**Exercise description**
Reproduce the following lines verbatim.

**Stored records**
********
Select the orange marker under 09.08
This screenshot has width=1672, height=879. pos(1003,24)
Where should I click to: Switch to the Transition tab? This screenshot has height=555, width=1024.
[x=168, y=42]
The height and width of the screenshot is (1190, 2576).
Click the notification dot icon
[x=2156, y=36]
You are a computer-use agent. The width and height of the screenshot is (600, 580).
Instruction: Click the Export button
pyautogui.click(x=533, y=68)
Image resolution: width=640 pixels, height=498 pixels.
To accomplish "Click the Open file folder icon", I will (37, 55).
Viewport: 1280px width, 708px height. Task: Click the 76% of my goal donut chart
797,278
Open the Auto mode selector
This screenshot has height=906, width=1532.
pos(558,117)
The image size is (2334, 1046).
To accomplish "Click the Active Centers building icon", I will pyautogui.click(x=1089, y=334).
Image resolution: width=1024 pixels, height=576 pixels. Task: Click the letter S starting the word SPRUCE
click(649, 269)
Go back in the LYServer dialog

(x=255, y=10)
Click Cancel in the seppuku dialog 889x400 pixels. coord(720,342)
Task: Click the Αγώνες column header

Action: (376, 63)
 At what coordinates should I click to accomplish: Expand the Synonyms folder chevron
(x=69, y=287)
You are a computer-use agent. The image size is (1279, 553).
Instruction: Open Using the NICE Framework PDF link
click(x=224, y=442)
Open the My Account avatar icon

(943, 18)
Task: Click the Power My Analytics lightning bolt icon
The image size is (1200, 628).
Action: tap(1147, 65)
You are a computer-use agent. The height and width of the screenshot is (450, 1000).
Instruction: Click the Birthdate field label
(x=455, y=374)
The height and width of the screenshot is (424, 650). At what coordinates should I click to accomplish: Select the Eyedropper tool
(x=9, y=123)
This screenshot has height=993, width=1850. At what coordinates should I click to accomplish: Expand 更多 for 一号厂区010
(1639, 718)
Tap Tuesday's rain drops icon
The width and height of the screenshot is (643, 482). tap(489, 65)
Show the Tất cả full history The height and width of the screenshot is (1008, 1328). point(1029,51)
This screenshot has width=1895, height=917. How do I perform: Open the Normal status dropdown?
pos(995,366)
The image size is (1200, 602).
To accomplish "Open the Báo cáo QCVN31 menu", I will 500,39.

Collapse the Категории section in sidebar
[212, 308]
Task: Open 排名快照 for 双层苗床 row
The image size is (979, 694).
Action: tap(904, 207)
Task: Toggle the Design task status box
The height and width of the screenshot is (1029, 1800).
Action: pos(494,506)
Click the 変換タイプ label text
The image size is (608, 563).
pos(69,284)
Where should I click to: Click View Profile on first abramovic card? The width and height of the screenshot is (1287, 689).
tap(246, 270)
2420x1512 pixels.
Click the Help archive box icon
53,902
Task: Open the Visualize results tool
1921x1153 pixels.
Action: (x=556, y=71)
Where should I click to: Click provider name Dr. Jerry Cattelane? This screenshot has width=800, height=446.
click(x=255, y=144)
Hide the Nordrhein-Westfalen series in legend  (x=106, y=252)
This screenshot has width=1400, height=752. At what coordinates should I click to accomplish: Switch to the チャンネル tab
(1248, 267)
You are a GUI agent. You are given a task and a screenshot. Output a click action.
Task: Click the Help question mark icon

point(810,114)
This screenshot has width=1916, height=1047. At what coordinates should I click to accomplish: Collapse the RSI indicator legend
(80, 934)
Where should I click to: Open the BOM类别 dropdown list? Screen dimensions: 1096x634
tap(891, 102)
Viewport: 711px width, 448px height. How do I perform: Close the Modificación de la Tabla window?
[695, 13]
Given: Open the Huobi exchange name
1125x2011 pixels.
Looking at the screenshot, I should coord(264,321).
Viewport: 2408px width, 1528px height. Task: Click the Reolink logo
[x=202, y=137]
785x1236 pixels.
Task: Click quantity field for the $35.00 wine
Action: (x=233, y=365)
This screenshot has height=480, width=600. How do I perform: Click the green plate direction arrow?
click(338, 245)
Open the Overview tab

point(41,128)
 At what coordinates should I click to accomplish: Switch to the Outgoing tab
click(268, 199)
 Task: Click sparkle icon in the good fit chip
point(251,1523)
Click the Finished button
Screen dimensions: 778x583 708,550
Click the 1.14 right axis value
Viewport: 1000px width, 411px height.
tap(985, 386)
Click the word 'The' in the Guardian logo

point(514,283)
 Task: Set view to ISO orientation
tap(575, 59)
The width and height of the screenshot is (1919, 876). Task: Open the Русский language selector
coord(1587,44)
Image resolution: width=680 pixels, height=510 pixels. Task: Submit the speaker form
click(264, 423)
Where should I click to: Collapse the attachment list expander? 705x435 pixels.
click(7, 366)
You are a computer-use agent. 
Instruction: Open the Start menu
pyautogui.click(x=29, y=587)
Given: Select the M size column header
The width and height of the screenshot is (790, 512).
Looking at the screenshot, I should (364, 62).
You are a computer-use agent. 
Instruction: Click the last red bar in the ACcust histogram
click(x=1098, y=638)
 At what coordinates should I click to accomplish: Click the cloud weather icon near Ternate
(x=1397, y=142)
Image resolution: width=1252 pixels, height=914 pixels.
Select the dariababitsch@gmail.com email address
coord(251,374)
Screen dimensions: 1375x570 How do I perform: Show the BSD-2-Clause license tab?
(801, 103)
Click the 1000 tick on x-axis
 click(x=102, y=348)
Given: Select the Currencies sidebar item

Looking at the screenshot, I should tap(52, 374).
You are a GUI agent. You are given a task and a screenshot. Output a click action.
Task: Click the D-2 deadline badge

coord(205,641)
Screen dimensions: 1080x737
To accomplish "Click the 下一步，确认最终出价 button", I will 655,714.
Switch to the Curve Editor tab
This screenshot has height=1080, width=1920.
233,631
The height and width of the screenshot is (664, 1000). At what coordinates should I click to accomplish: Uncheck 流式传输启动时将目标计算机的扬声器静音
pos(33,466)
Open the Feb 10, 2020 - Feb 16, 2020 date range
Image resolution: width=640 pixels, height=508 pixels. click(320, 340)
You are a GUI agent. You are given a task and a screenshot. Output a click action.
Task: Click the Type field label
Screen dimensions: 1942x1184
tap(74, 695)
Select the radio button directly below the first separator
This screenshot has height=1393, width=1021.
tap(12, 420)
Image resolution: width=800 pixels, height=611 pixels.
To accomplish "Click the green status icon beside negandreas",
********
**The completed task**
Select the orange marker under 09.08
This screenshot has width=1672, height=879. pos(1003,24)
Where should I click to: Switch to the Transition tab? This screenshot has height=555, width=1024.
[x=168, y=42]
The height and width of the screenshot is (1190, 2576).
Click the notification dot icon
[x=2156, y=36]
You are a computer-use agent. The width and height of the screenshot is (600, 580).
Instruction: Click the Export button
pyautogui.click(x=533, y=68)
Image resolution: width=640 pixels, height=498 pixels.
To accomplish "Click the Open file folder icon", I will (37, 55).
Viewport: 1280px width, 708px height. Task: Click the 76% of my goal donut chart
797,278
Open the Auto mode selector
This screenshot has height=906, width=1532.
pos(558,117)
The image size is (2334, 1046).
To accomplish "Click the Active Centers building icon", I will pyautogui.click(x=1089, y=334).
Image resolution: width=1024 pixels, height=576 pixels. Task: Click the letter S starting the word SPRUCE
click(649, 269)
Go back in the LYServer dialog

(x=255, y=10)
Click Cancel in the seppuku dialog 889x400 pixels. coord(720,342)
Task: Click the Αγώνες column header

Action: (376, 63)
 At what coordinates should I click to accomplish: Expand the Synonyms folder chevron
(x=69, y=287)
You are a computer-use agent. The image size is (1279, 553).
Instruction: Open Using the NICE Framework PDF link
click(x=224, y=442)
Open the My Account avatar icon

(943, 18)
Task: Click the Power My Analytics lightning bolt icon
The image size is (1200, 628).
Action: tap(1147, 65)
You are a computer-use agent. The height and width of the screenshot is (450, 1000).
Instruction: Click the Birthdate field label
(x=455, y=374)
The height and width of the screenshot is (424, 650). At what coordinates should I click to accomplish: Select the Eyedropper tool
(x=9, y=123)
This screenshot has height=993, width=1850. At what coordinates should I click to accomplish: Expand 更多 for 一号厂区010
(1639, 718)
Tap Tuesday's rain drops icon
The width and height of the screenshot is (643, 482). tap(489, 65)
Show the Tất cả full history The height and width of the screenshot is (1008, 1328). point(1029,51)
This screenshot has width=1895, height=917. How do I perform: Open the Normal status dropdown?
pos(995,366)
The image size is (1200, 602).
To accomplish "Open the Báo cáo QCVN31 menu", I will 500,39.

Collapse the Категории section in sidebar
[212, 308]
Task: Open 排名快照 for 双层苗床 row
The image size is (979, 694).
Action: tap(904, 207)
Task: Toggle the Design task status box
The height and width of the screenshot is (1029, 1800).
Action: pos(494,506)
Click the 変換タイプ label text
The image size is (608, 563).
pos(69,284)
Where should I click to: Click View Profile on first abramovic card? The width and height of the screenshot is (1287, 689).
tap(246, 270)
2420x1512 pixels.
Click the Help archive box icon
53,902
Task: Open the Visualize results tool
1921x1153 pixels.
Action: (x=556, y=71)
Where should I click to: Click provider name Dr. Jerry Cattelane? This screenshot has width=800, height=446.
click(x=255, y=144)
Hide the Nordrhein-Westfalen series in legend  (x=106, y=252)
This screenshot has width=1400, height=752. At what coordinates should I click to accomplish: Switch to the チャンネル tab
(1248, 267)
You are a GUI agent. You are given a task and a screenshot. Output a click action.
Task: Click the Help question mark icon

point(810,114)
This screenshot has width=1916, height=1047. At what coordinates should I click to accomplish: Collapse the RSI indicator legend
(80, 934)
Where should I click to: Open the BOM类别 dropdown list? Screen dimensions: 1096x634
tap(891, 102)
Viewport: 711px width, 448px height. How do I perform: Close the Modificación de la Tabla window?
[695, 13]
Given: Open the Huobi exchange name
1125x2011 pixels.
Looking at the screenshot, I should coord(264,321).
Viewport: 2408px width, 1528px height. Task: Click the Reolink logo
[x=202, y=137]
785x1236 pixels.
Task: Click quantity field for the $35.00 wine
Action: (x=233, y=365)
This screenshot has height=480, width=600. How do I perform: Click the green plate direction arrow?
click(338, 245)
Open the Overview tab

point(41,128)
 At what coordinates should I click to accomplish: Switch to the Outgoing tab
click(268, 199)
 Task: Click sparkle icon in the good fit chip
point(251,1523)
Click the Finished button
Screen dimensions: 778x583 708,550
Click the 1.14 right axis value
Viewport: 1000px width, 411px height.
tap(985, 386)
Click the word 'The' in the Guardian logo

point(514,283)
 Task: Set view to ISO orientation
tap(575, 59)
The width and height of the screenshot is (1919, 876). Task: Open the Русский language selector
coord(1587,44)
Image resolution: width=680 pixels, height=510 pixels. Task: Submit the speaker form
click(264, 423)
Where should I click to: Collapse the attachment list expander? 705x435 pixels.
click(7, 366)
You are a computer-use agent. 
Instruction: Open the Start menu
pyautogui.click(x=29, y=587)
Given: Select the M size column header
The width and height of the screenshot is (790, 512).
Looking at the screenshot, I should (364, 62).
You are a computer-use agent. 
Instruction: Click the last red bar in the ACcust histogram
click(x=1098, y=638)
 At what coordinates should I click to accomplish: Click the cloud weather icon near Ternate
(x=1397, y=142)
Image resolution: width=1252 pixels, height=914 pixels.
Select the dariababitsch@gmail.com email address
coord(251,374)
Screen dimensions: 1375x570 How do I perform: Show the BSD-2-Clause license tab?
(801, 103)
Click the 1000 tick on x-axis
 click(x=102, y=348)
Given: Select the Currencies sidebar item

Looking at the screenshot, I should tap(52, 374).
You are a GUI agent. You are given a task and a screenshot. Output a click action.
Task: Click the D-2 deadline badge

coord(205,641)
Screen dimensions: 1080x737
To accomplish "Click the 下一步，确认最终出价 button", I will 655,714.
Switch to the Curve Editor tab
This screenshot has height=1080, width=1920.
233,631
The height and width of the screenshot is (664, 1000). At what coordinates should I click to accomplish: Uncheck 流式传输启动时将目标计算机的扬声器静音
pos(33,466)
Open the Feb 10, 2020 - Feb 16, 2020 date range
Image resolution: width=640 pixels, height=508 pixels. click(320, 340)
You are a GUI agent. You are given a task and a screenshot. Output a click action.
Task: Click the Type field label
Screen dimensions: 1942x1184
tap(74, 695)
Select the radio button directly below the first separator
This screenshot has height=1393, width=1021.
tap(12, 420)
Image resolution: width=800 pixels, height=611 pixels.
To accomplish "Click the green status icon beside negandreas",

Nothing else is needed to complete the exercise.